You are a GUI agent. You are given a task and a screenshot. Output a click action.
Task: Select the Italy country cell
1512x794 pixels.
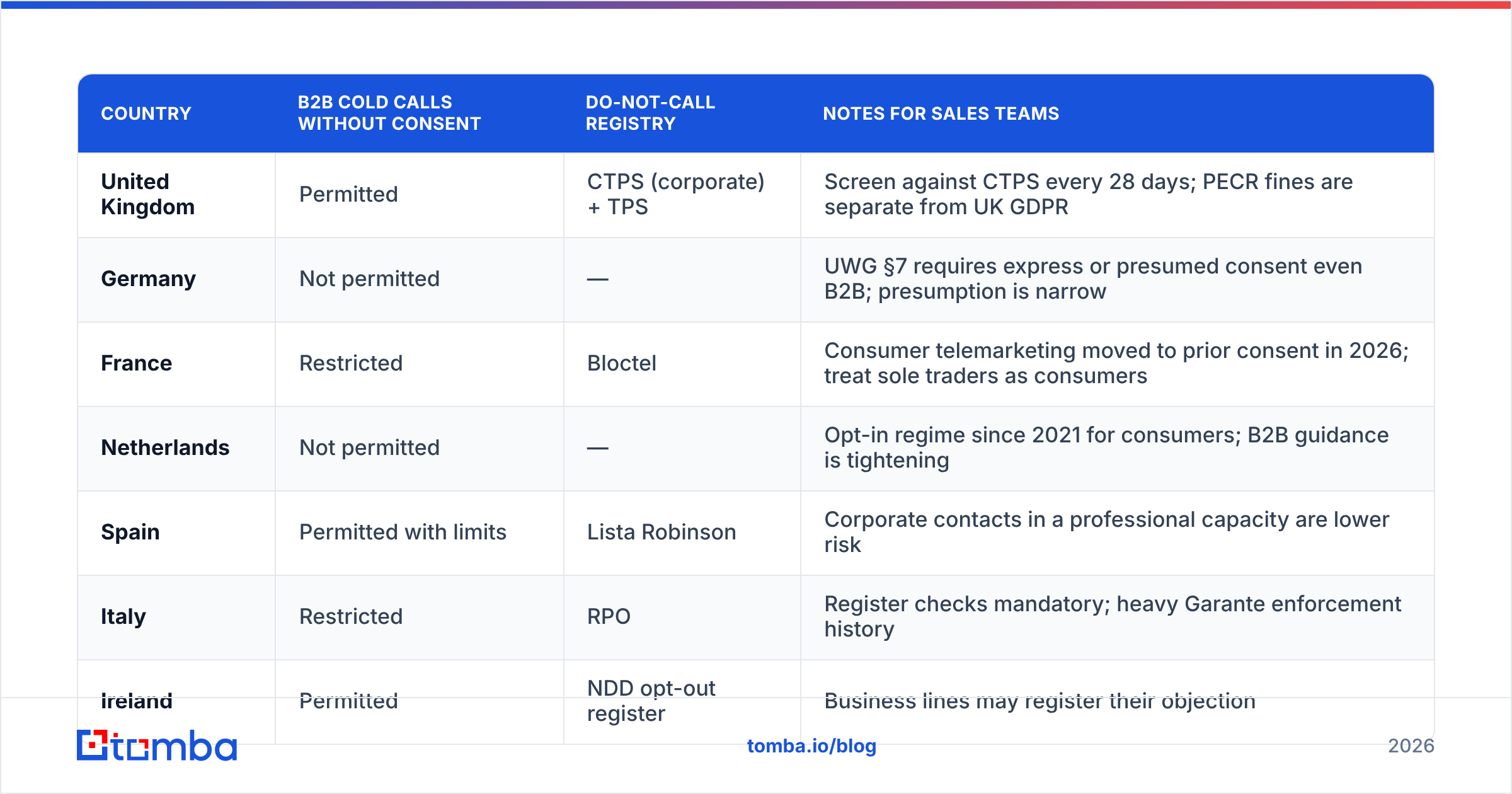[123, 616]
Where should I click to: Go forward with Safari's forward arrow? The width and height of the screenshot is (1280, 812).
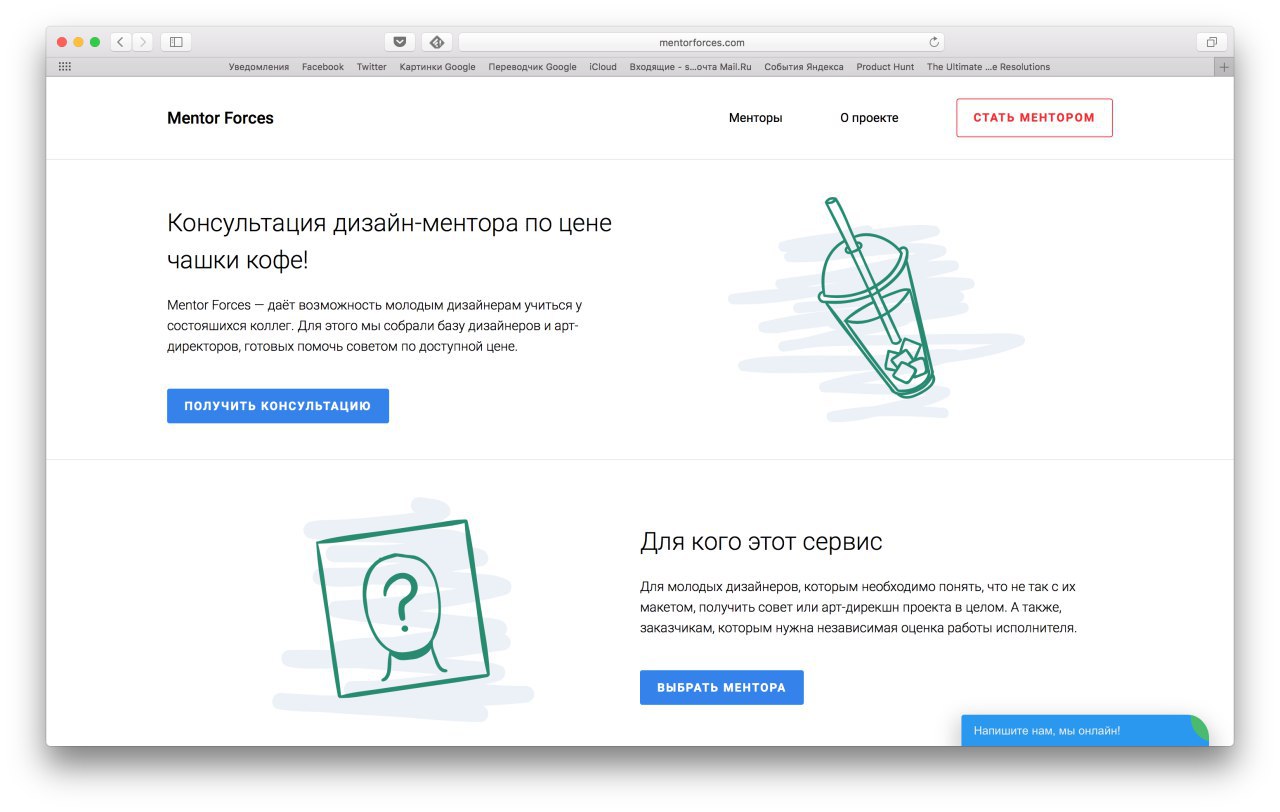(x=143, y=42)

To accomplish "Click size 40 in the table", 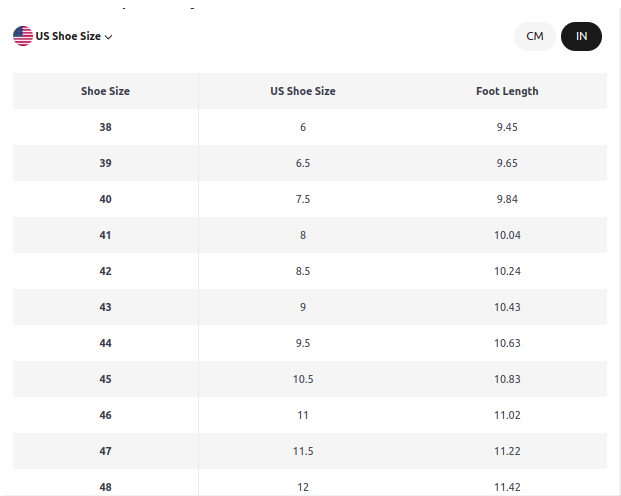I will click(x=105, y=199).
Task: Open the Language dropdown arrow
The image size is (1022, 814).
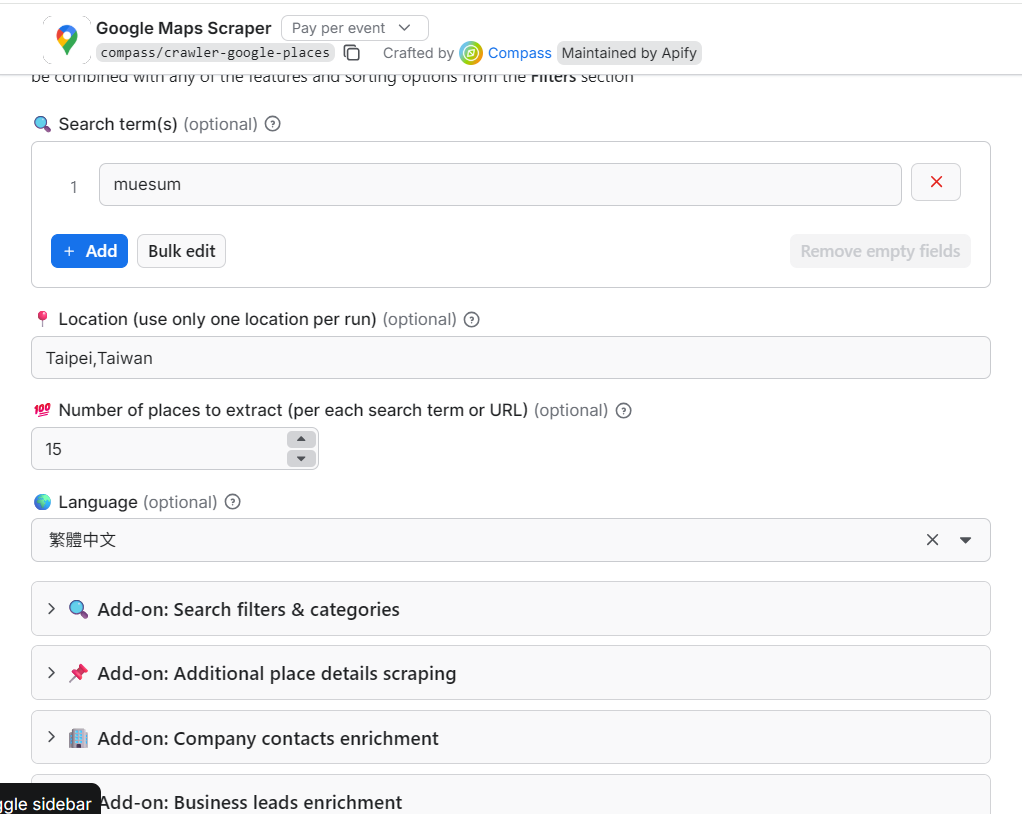Action: [965, 540]
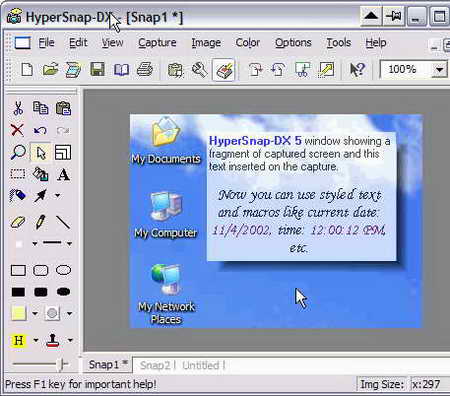Click the Save floppy disk icon

pos(98,70)
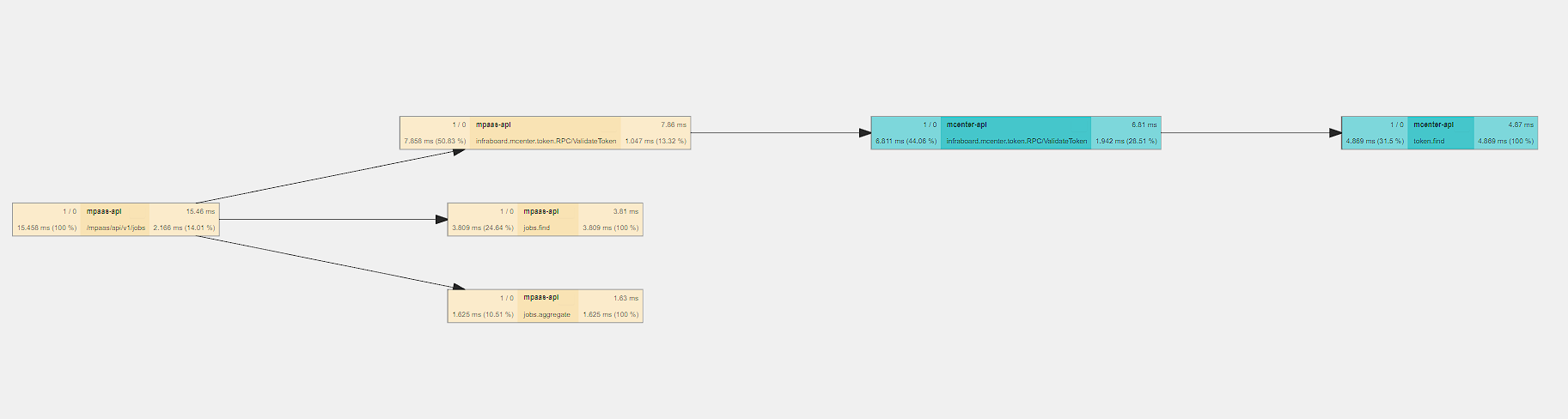The image size is (1568, 419).
Task: Select the token.find operation label
Action: point(1429,142)
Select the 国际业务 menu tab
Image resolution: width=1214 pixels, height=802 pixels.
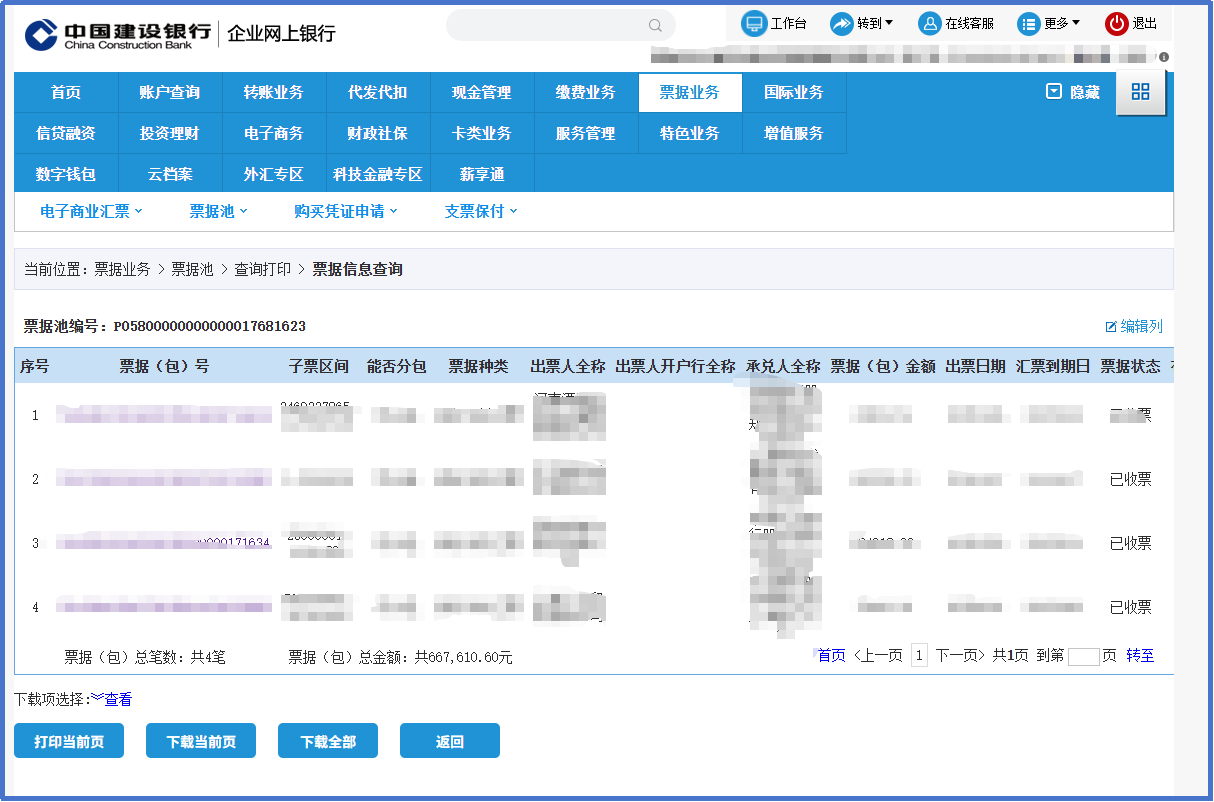pyautogui.click(x=794, y=93)
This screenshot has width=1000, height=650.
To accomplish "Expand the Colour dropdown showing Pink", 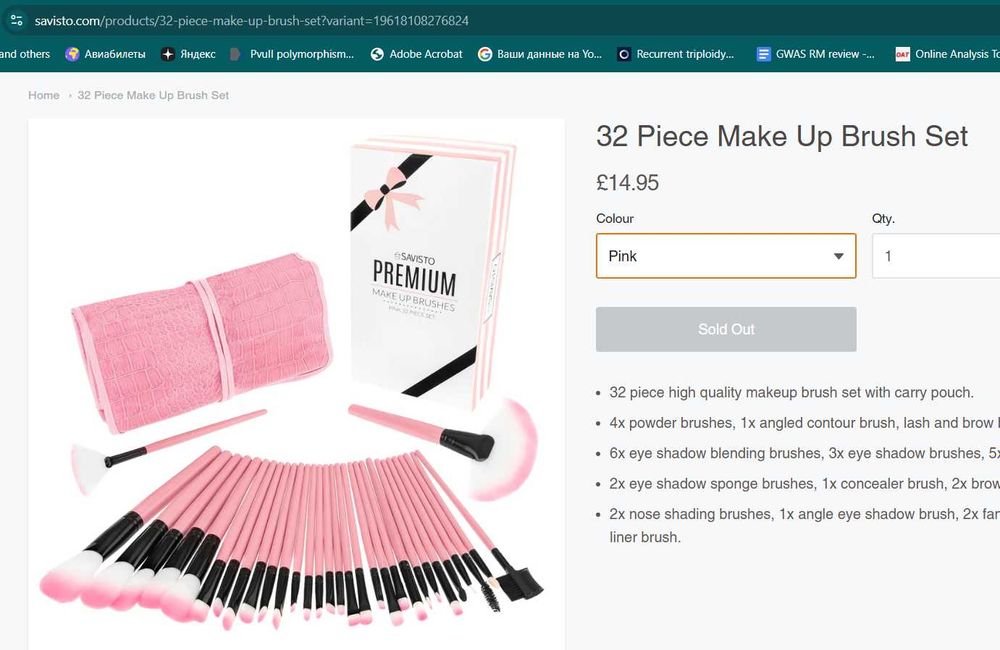I will [725, 256].
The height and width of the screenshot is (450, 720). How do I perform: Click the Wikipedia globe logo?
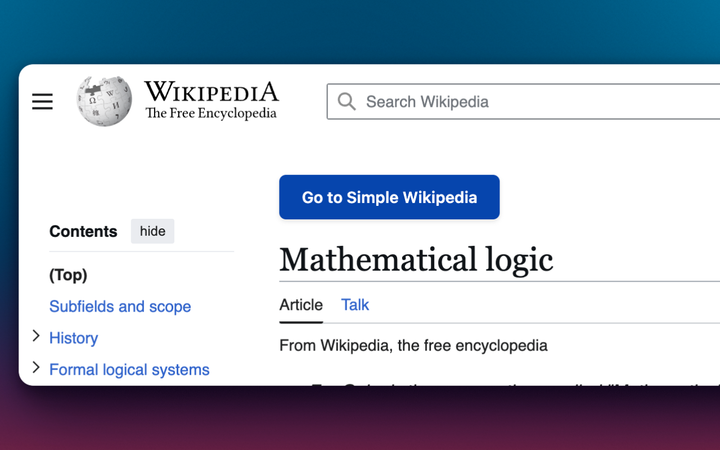click(104, 101)
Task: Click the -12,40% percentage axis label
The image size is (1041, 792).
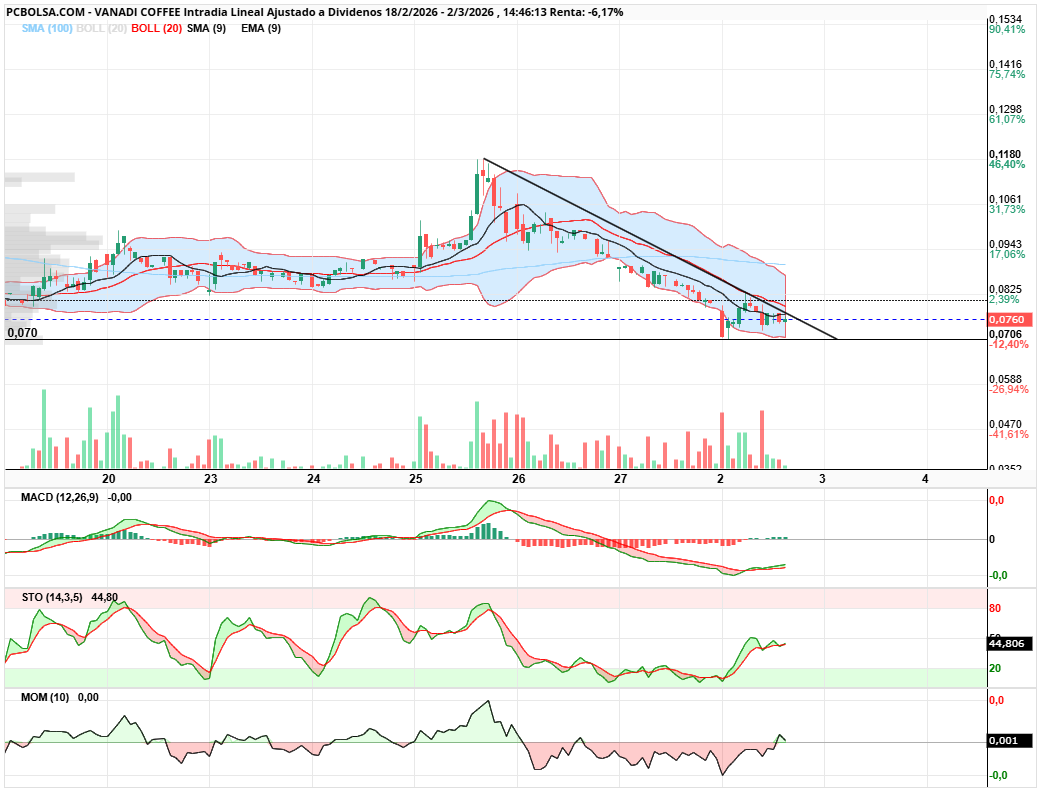Action: coord(1008,345)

^^^^^^^^

▶ **YOUR OBJECTIVE**: Your copy should consist solely of the lines from the line containing "Task: Click the -12,40% percentage axis label" through the last line of the records above, reproduced exactly, with the pictures left out.

▶ **COMPLETED TASK**:
Task: Click the -12,40% percentage axis label
The image size is (1041, 792).
Action: coord(1008,345)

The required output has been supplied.